On its last version, Headplane should be automagically configured to connect to Headscale with its “SSO login” button. One of the nice simplest things it offers is to rename nodes on your network, i.e. change weirdly named clients.
In my case, I’ll rename my server from titusintranet to main, so that its MagicDNS domain is main.vpn.internal.
9. 
Publish an intranet website
Here is an example with a My Webapp that I would like to serve on welcome.main.vpn.internal.
In Adguard, go to Filters, DNS rewrites. I add a rewrite for the wildcard *.main.vpn.internal to point to 100.64.0.1 (somehow CNAME records do not work). Save.

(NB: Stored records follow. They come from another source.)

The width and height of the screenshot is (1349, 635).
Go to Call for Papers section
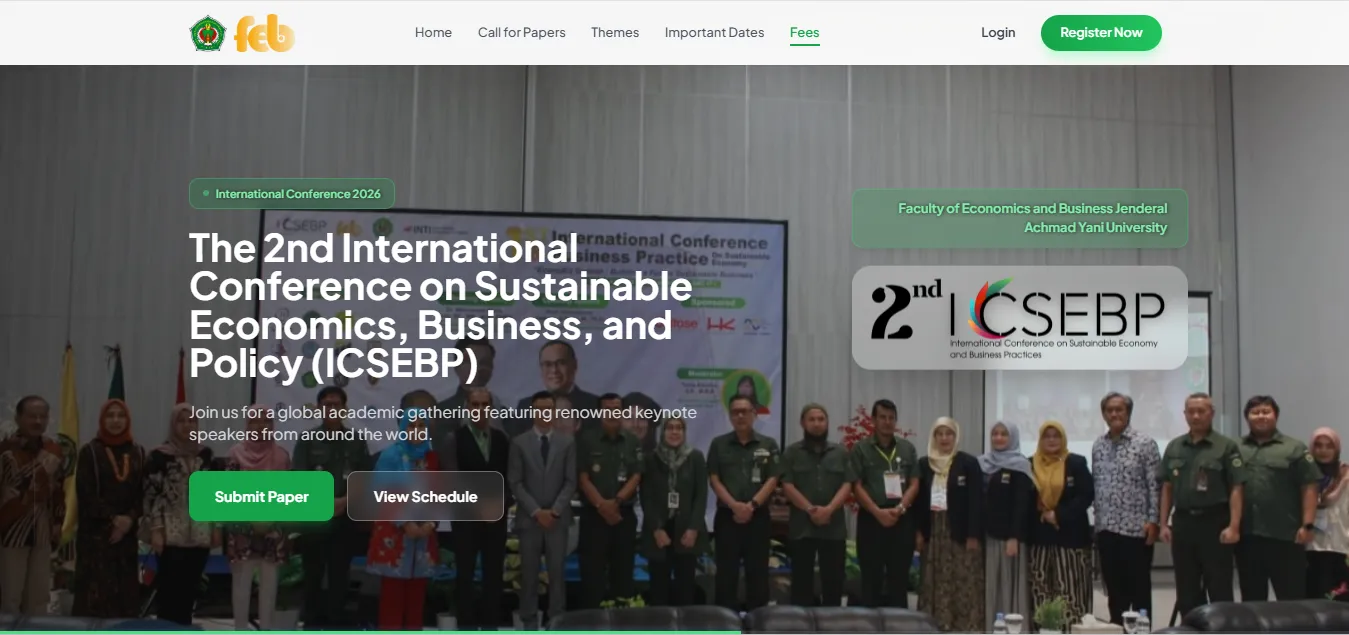pyautogui.click(x=521, y=33)
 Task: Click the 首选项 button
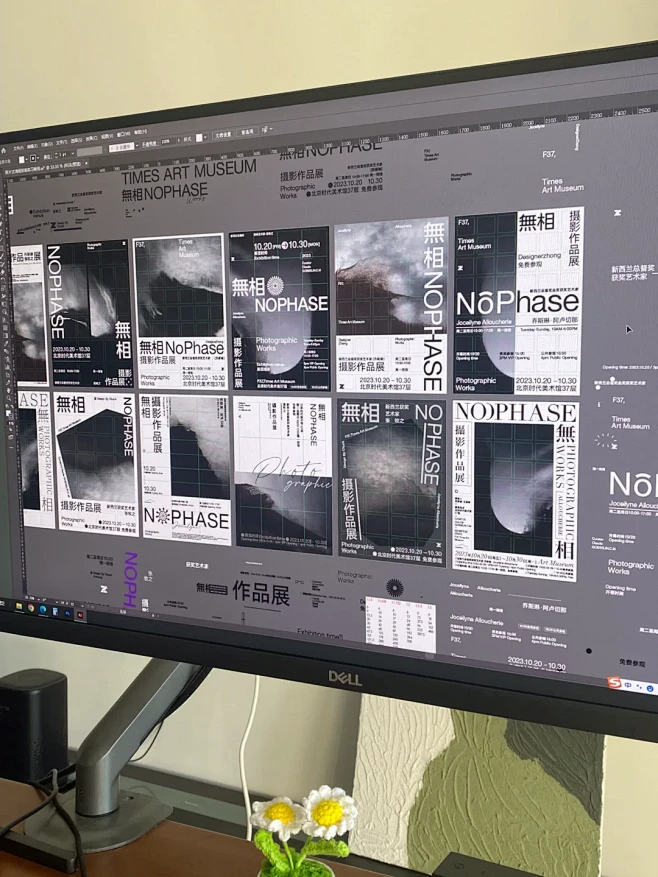pos(246,130)
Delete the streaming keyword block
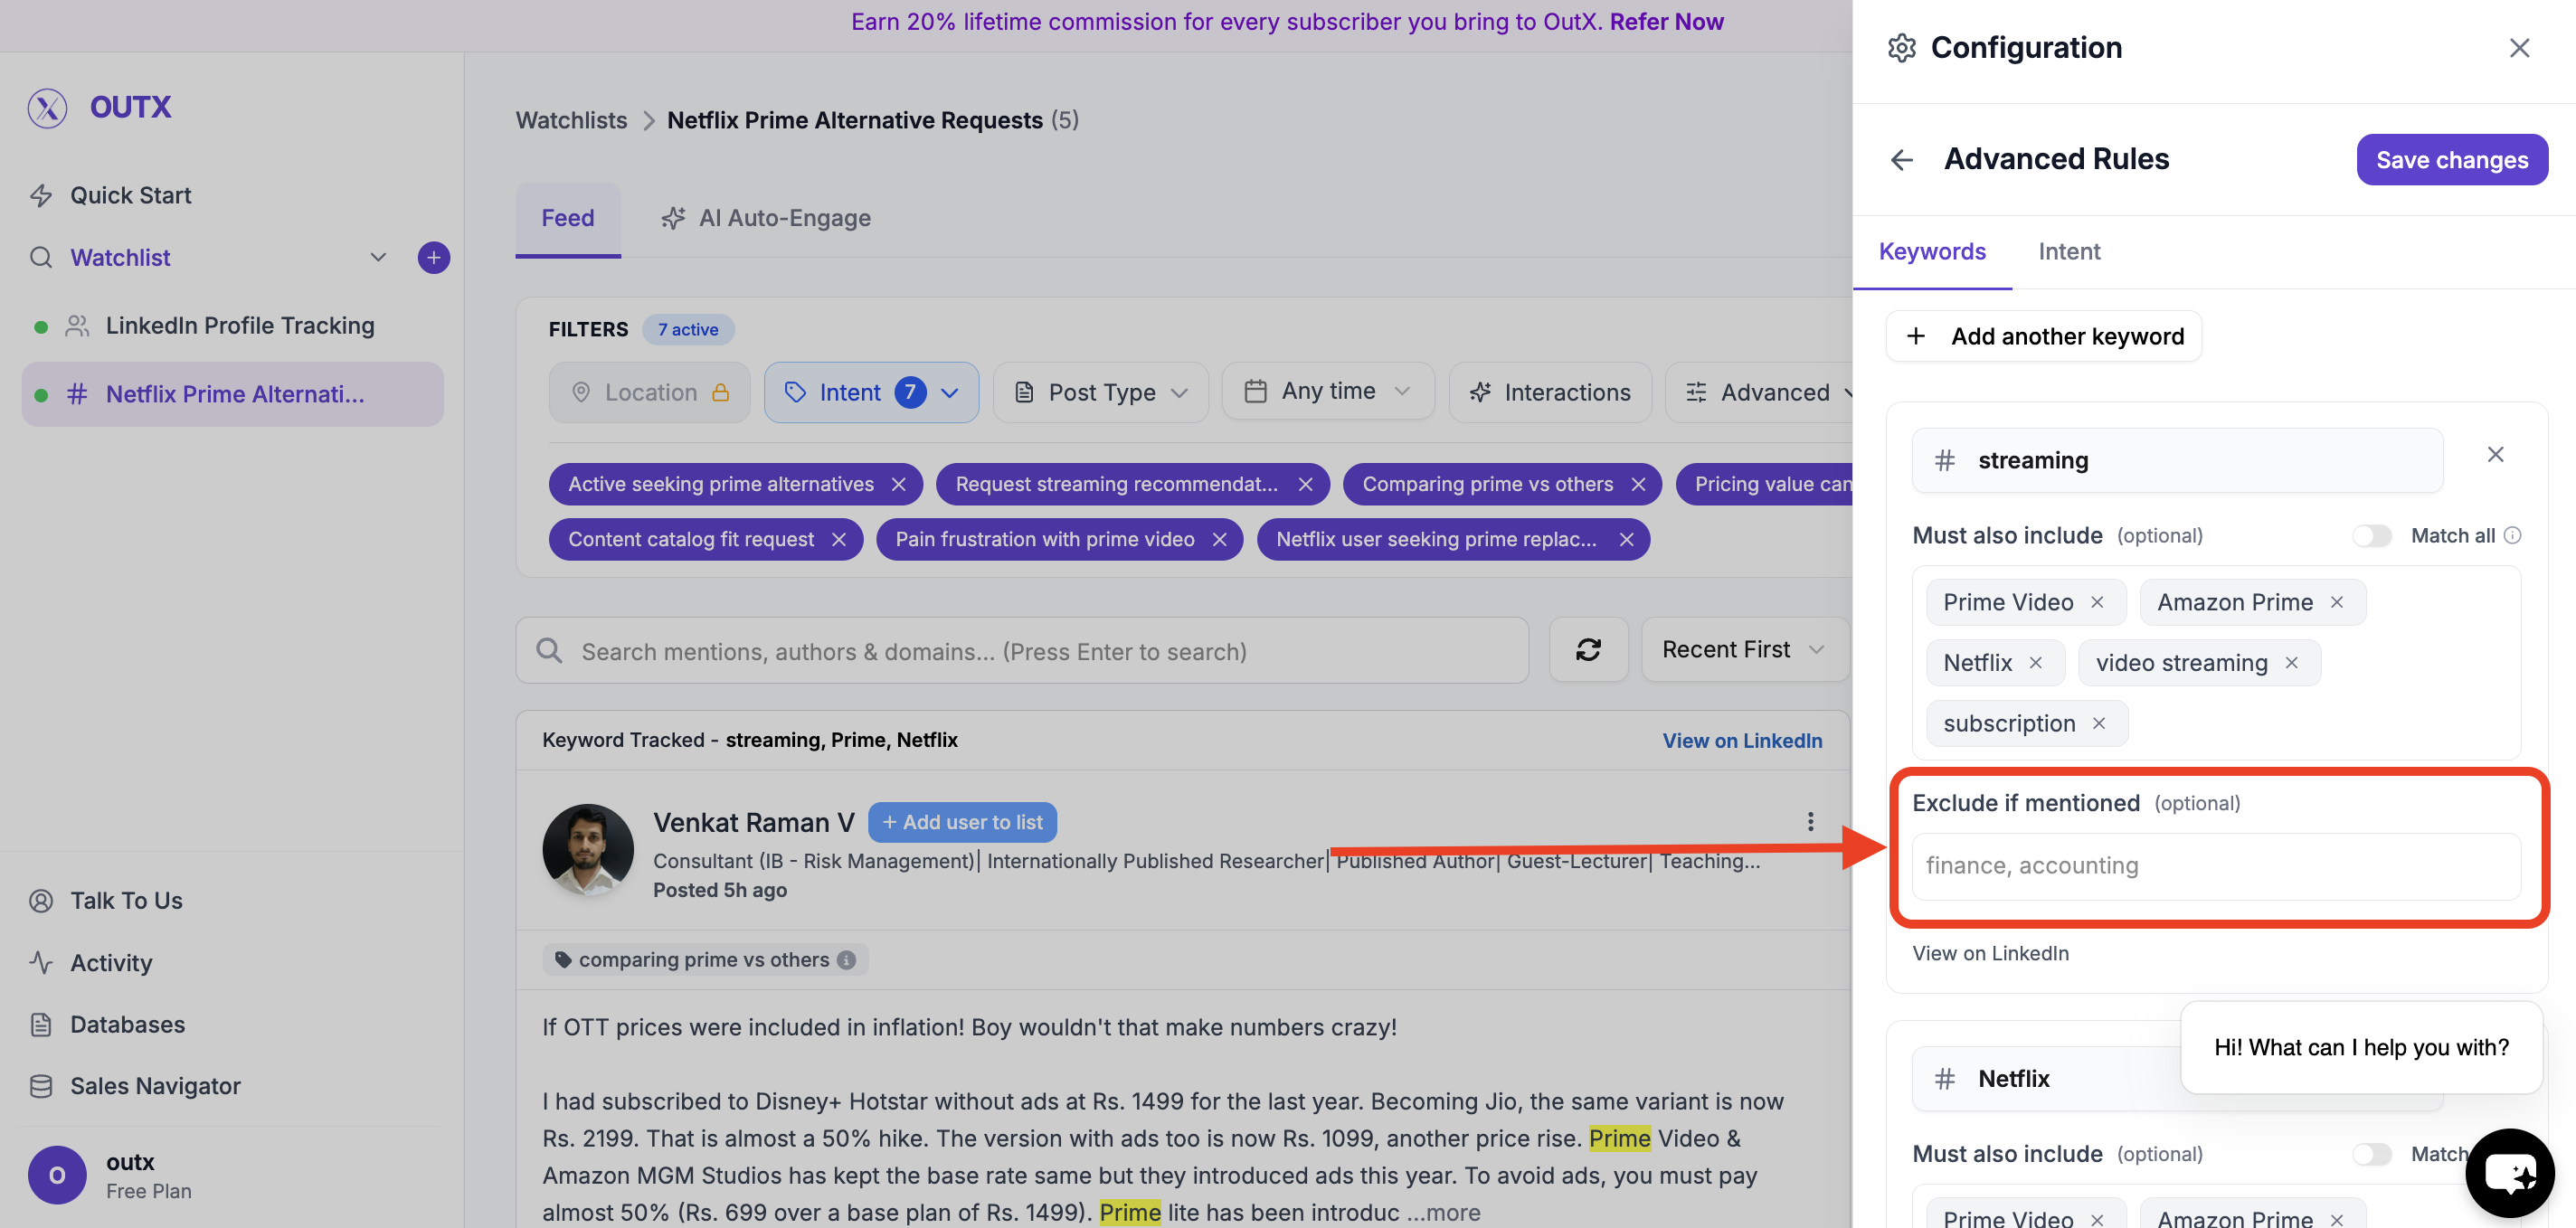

In YunoHost’s webadmin, add your MagicDNS domain and its subdomain. Note again than Let’s Encrypt certificate generation will fail.
Install My webapp and try it from one of your Tailscale clients.
10. 
Domain certificates (to be tested)
10.A. Setting up the DNS
If you want to have a domain certificate, you would have chosen a publicly accessible domain as a MagicDNS base domain.
If you chose from a dynamic DNS subdomain provided by YunoHost (nohost.me, ynh.fr, noho.st), you have nothing to do. 
If you have your own domain, make sure all the required DNS records are set up and point to your public-facing server. You should also include wildcard entries.
Do not forget to add the wildcards in Adguard. 
10.B. SNI/TLS passthrough
This is section is required whenever you have another YunoHost server on the Intranet, that would be serving its own applications.
In your webadmin, in the menu Tools > YunoHost settings > Other, add items in the SNI/TLS passthrough list. It enables your main server to… ahem… pass the secured traffic through to the domains on your Intranet.
The items should have the following format: <domain>;<intranet IP address>;443. In my case, my test server would need the following entry: test.vpn.titusintranet.nohost.me;100.64.0.8;443
Add an entry for each domain and subdomain.
10.C. Generate the certificates
You may now generate the certificates on each server involved in the Intranet.
Enjoy!
This tutorial is a bit complex and has only been tested a couple of times on my own setup. Please report any issue in a dedicated support thread. Feedback is most welcome.